The effect of comonomer concentration and distribution on the photo-oxidative degradation of linear low density polyethylene films

Abstract The photo-oxidative degradation of two complementary linear low density polyethylene (LLDPE) films has been studied: a Ziegler-Natta catalysed 1-octene copolymer (ZN-LLDPE) and a 1-octene copolymer produced by a single site constrained catalyst (m-LLDPE). The degradation processes were followed using a range of characterisation techniques including tensile testing, GPC, MAS-NMR, FTIR, WAXS and SAXS. The chemical species formed on degradation were similar for both polymers. Both also showed an increase in crystallinity and modulus with UV ageing time and a decrease in the long spacing of the lamella. However, the m-LLDPE showed a significantly shorter time to embrittlement than the ZN-LLDPE, which correlated in both polymers with the disappearance of the second yield point. The major observed difference in crystalline structure was a significantly higher interfacial thickness between the crystalline lamellae and the amorphous regions for the ZN-LLDPE, which decreased rapidly on UV ageing.
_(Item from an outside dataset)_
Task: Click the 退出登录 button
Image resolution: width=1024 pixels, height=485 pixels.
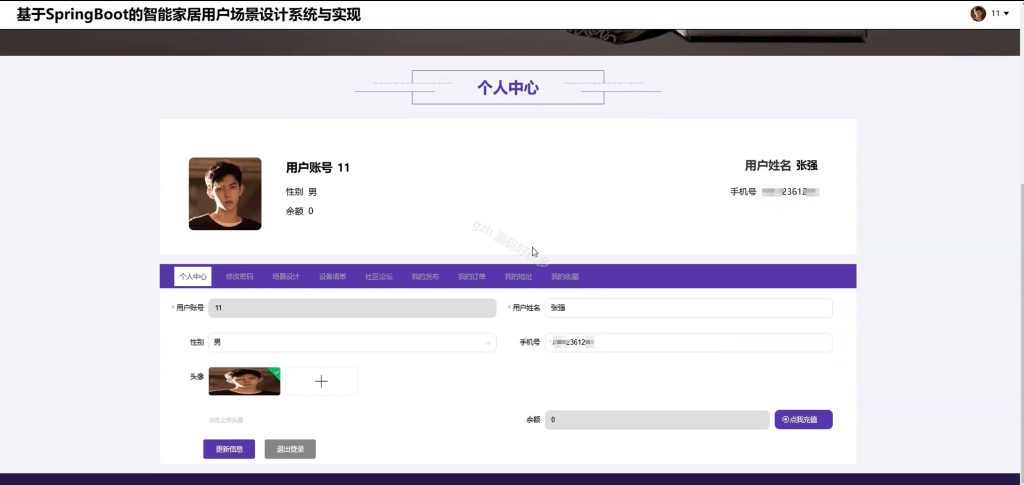Action: (x=290, y=449)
This difference in behaviour was attributed to the nature of the branching in the ZN-LLDPE, which was presumed to sit in blocks along the chain and thus to reside in the interfacial regions. Cleavage of the tertiary carbons in these interfacial regions was less damaging to the mechanical properties than for the m-LLDPE, where chain scission broke more of the tie molecules, thus limiting the ability of the polymer to draw. . This work advances our understanding of polymer microstructural evolution during degradation and the implications of initial polymerisation route and molecular structure on the degradation mechanisms.